5. Connect Jobの伴走型サポートとスクリーニング
── 弊社のサポートについて、どのように感じていますか?
山本:面接前から入社に至るまで、しっかりとコミュニケーションをとってくれていると感じます。採用した候補者一人ひとりに寄り添い、信頼関係を築いているからこそ、定着に繋がっていると思います。
合田:ありがとうございます。面接時から担当させていただいているので、その候補者の方たちが入国し実際に働く姿を見ると込み上げるものがあります。
── 弊社のサービスを他社に勧めるとしたら、どのような点が魅力的だと感じますか?
山本:外国、特にネパールで調理経験を持つ人材をスクリーニングして紹介してくれる点は、飲食業界にとって非常に魅力的です。即戦力となる人材を確保できるのは大きなメリットだと思います。

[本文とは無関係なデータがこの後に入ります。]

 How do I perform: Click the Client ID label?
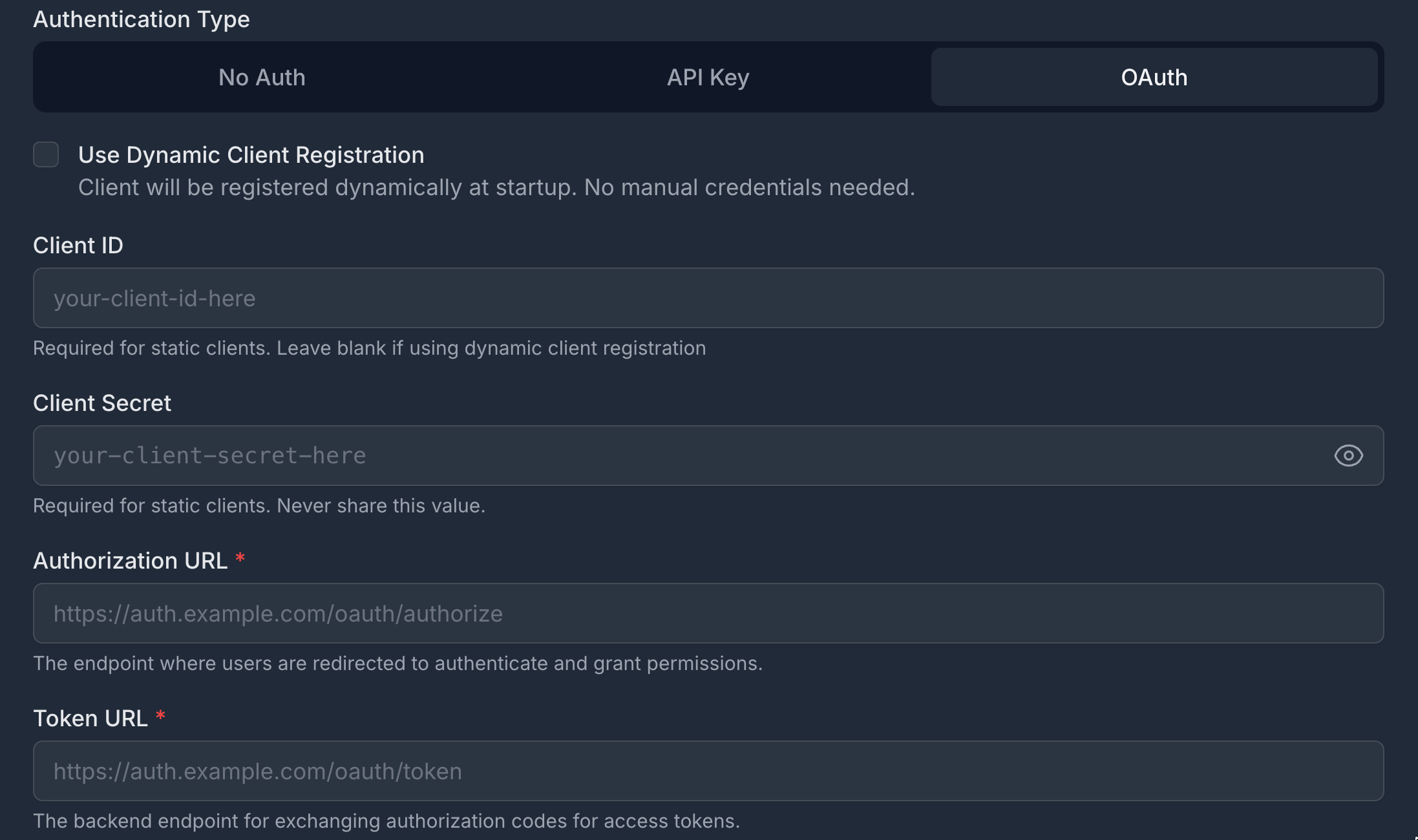pyautogui.click(x=78, y=246)

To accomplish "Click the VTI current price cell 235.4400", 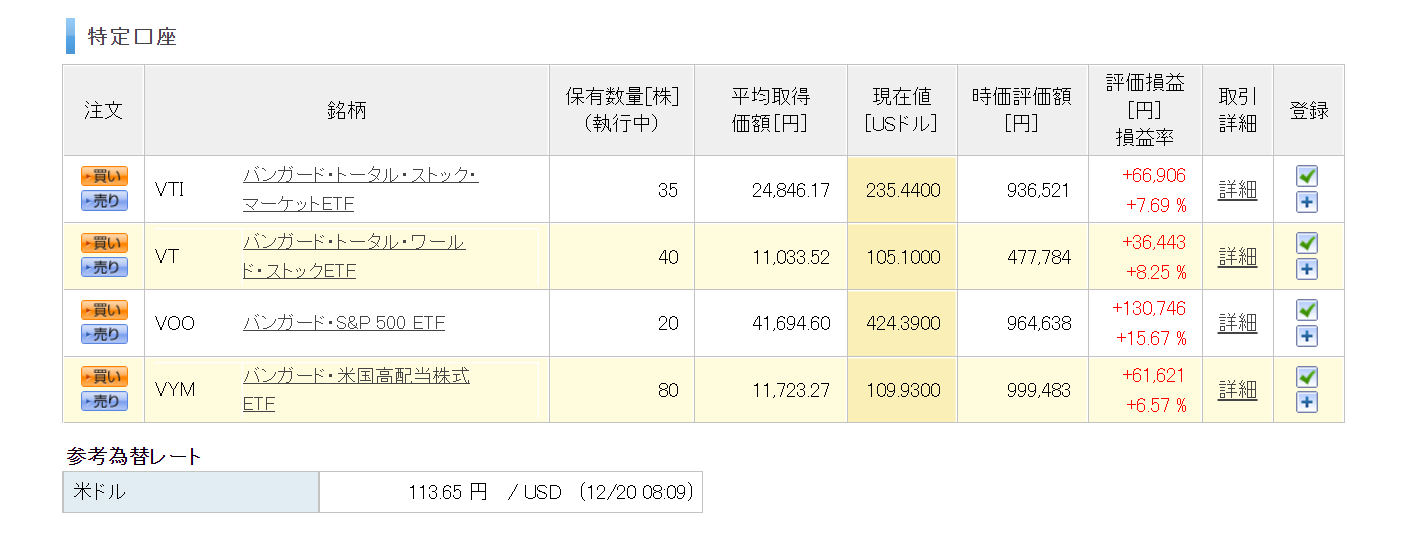I will pos(902,190).
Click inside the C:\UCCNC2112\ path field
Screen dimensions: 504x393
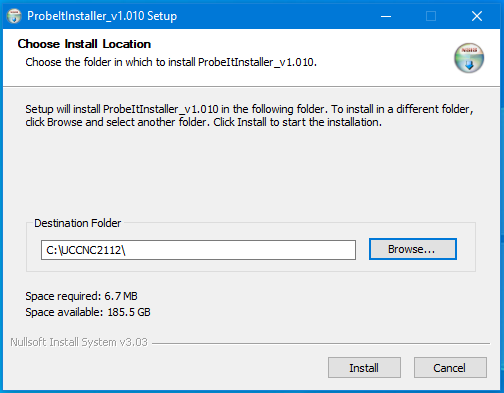198,250
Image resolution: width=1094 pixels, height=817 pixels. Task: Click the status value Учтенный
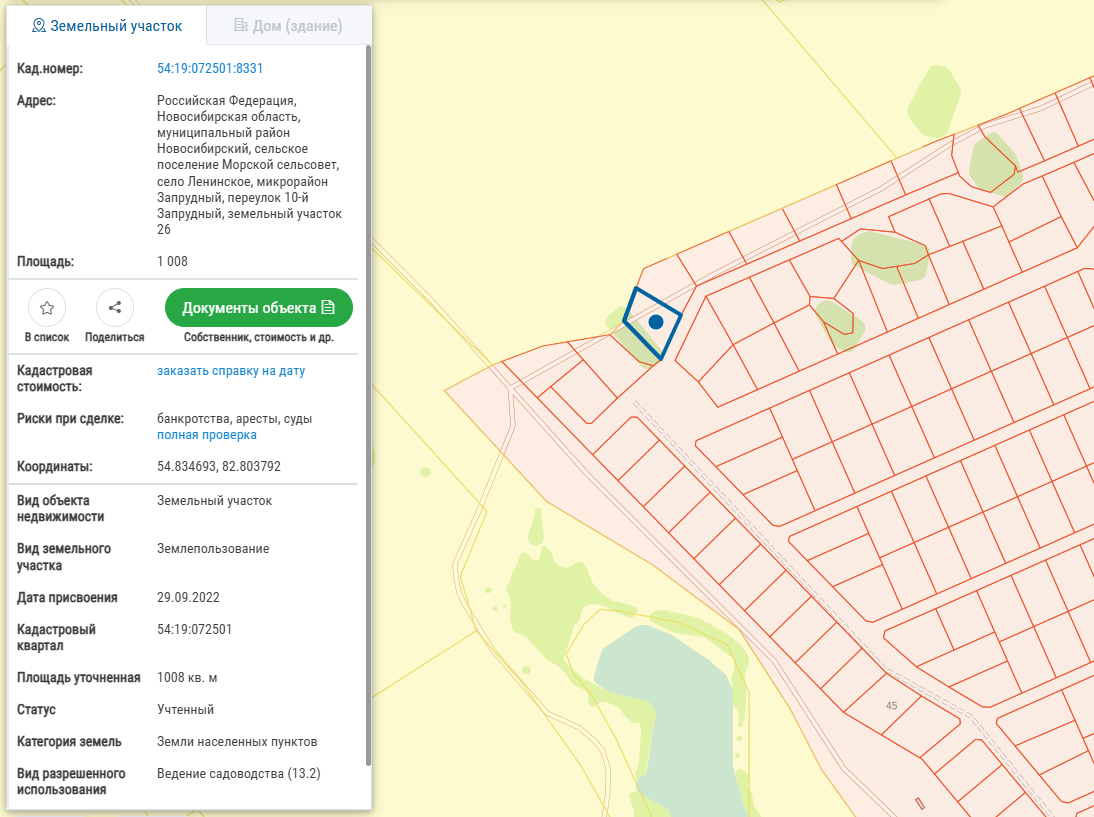coord(185,710)
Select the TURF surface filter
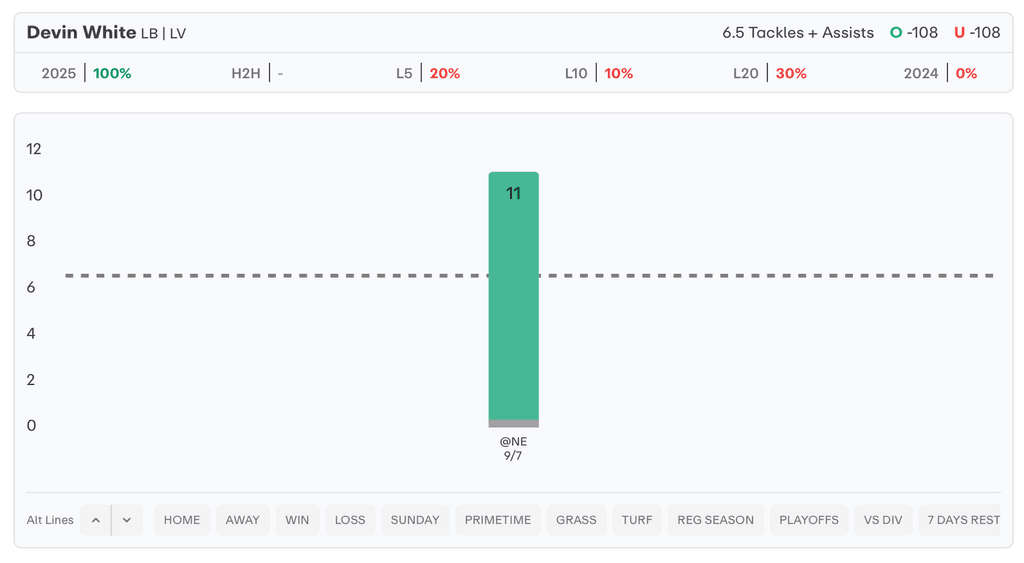 click(637, 520)
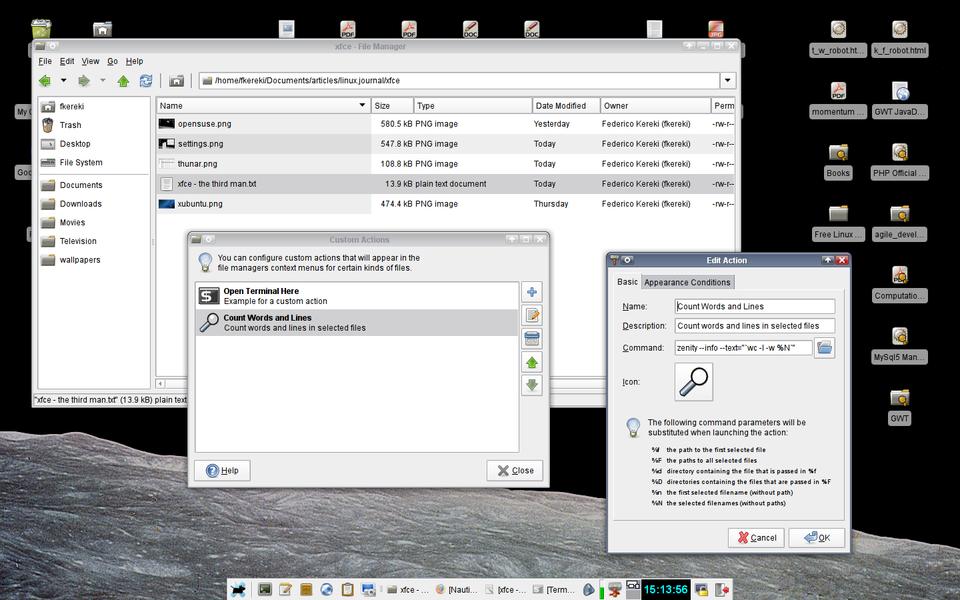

さらに、ネパール人は英語を話せる人が多いのも強みです。もちろん日本語でのコミュニケーションが前提ですが、英語が使えることで安心感があります。ベトナムやインドネシアの方は英語を話せる人が少ないので、その点でもネパール人材は差別化できると感じています。

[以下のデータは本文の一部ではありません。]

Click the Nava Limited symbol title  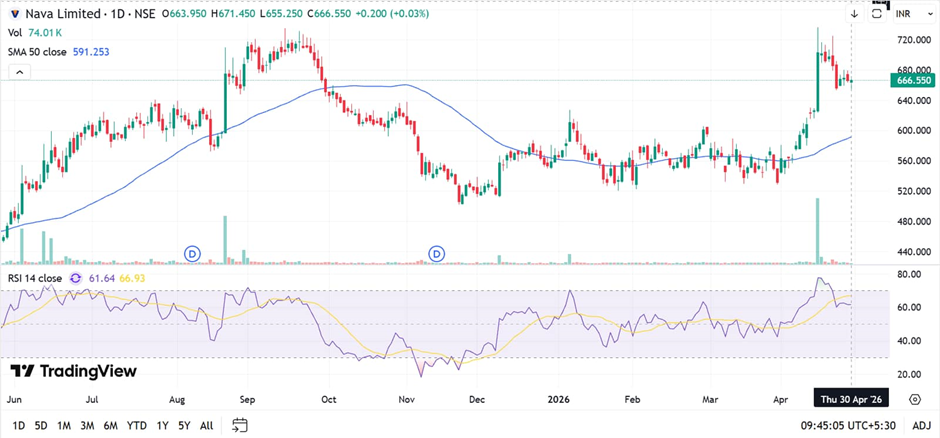click(x=64, y=14)
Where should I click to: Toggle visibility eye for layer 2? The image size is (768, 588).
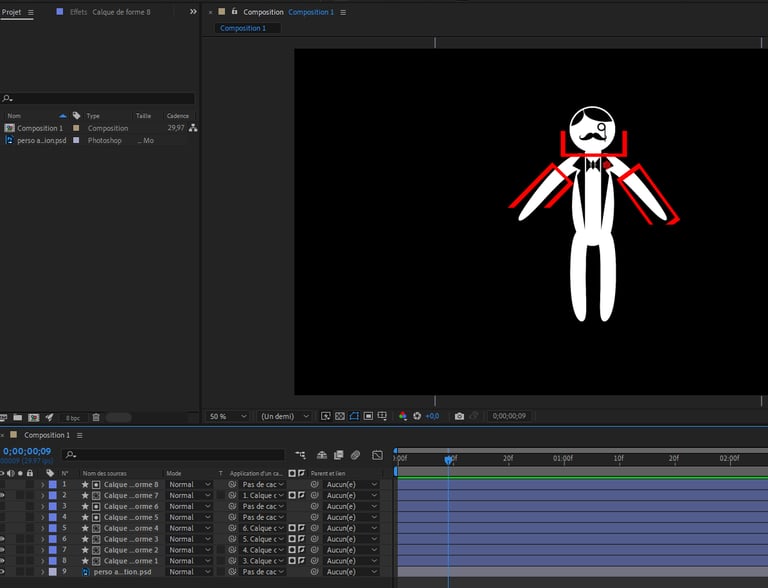(x=3, y=495)
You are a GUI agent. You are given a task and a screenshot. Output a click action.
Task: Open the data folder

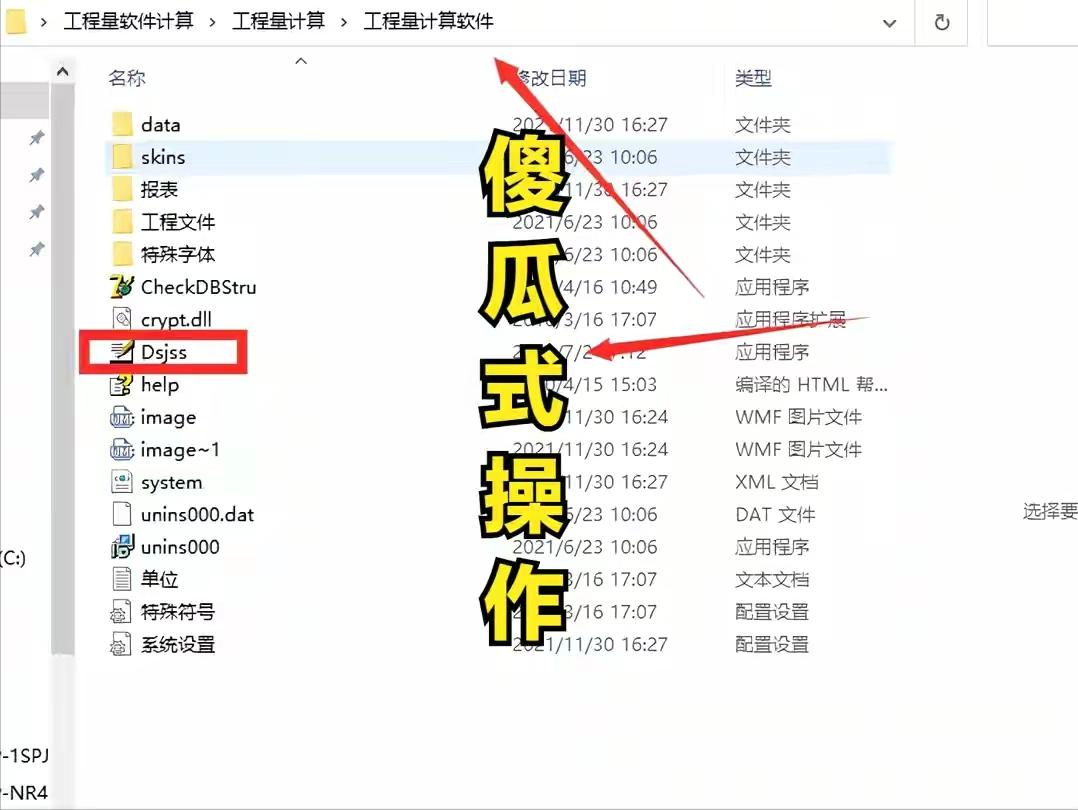pyautogui.click(x=161, y=124)
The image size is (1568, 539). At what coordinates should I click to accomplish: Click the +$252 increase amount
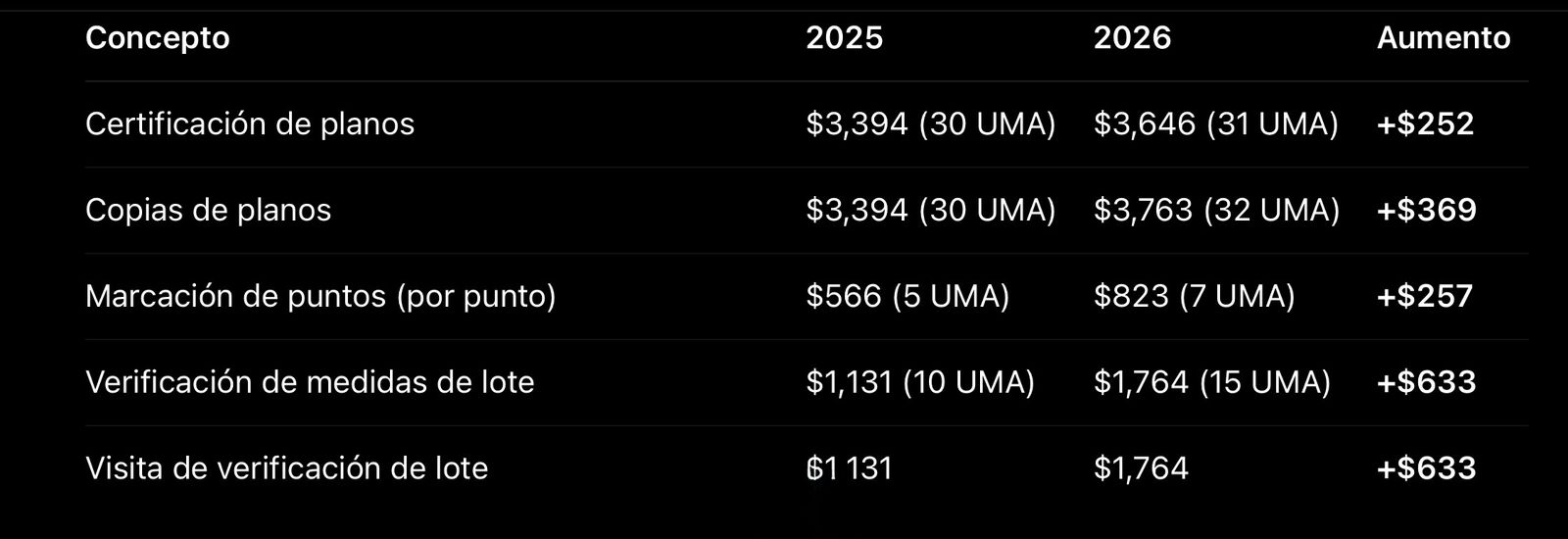point(1425,124)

── 入社した外国人社員に期待していることは何ですか?
山本:まずは日本語力を伸ばしてもらいたいです。長く働くのであればN2レベルを取得してもらい、日本語での業務適応力を高めてもらいたいと思っています。
最終的には、店舗の責任者や店長など、マネジメントを担える人材になってほしいです。外食・給食産業はオペレーションの複雑さから難易度が高いですが、数年かけて経験を積み、活躍してもらえることを期待しています。
また、特定技能で2年ほど経験を積んだ後、後輩の育成やマネジメントにも挑戦してもらいたいです。本人の成長意欲に合わせて、後輩指導を通じてさらなる経験を積み、組織で活躍してほしいと考えています。

入社した外国人社員にはマネジメントを担える人材になってほしいと語る山本氏
6. 人手不足対策から前向きな戦略へ。成長を支えるグローバル採用
── 御社にとってのグローバル採用とは?
山本:最初は人手不足を補うための手段でしたが、現在はいかに教育して戦力化していくか、長く続けて働いてもらうかという視点で考えており、日本人新卒採用と同じくらい大切なプロジェクトです。
フィット感のある採用とその後の教育のためには、やはり、経営に近い人がその国に行き現地の雰囲気、国民性を知ることが大切だと思います。また、マニュアルを整備するなど、現場の仕組みを整えていく必要もあります。
こうした取り組みを重ね、今後もより良い採用活動をしていきたいと考えています。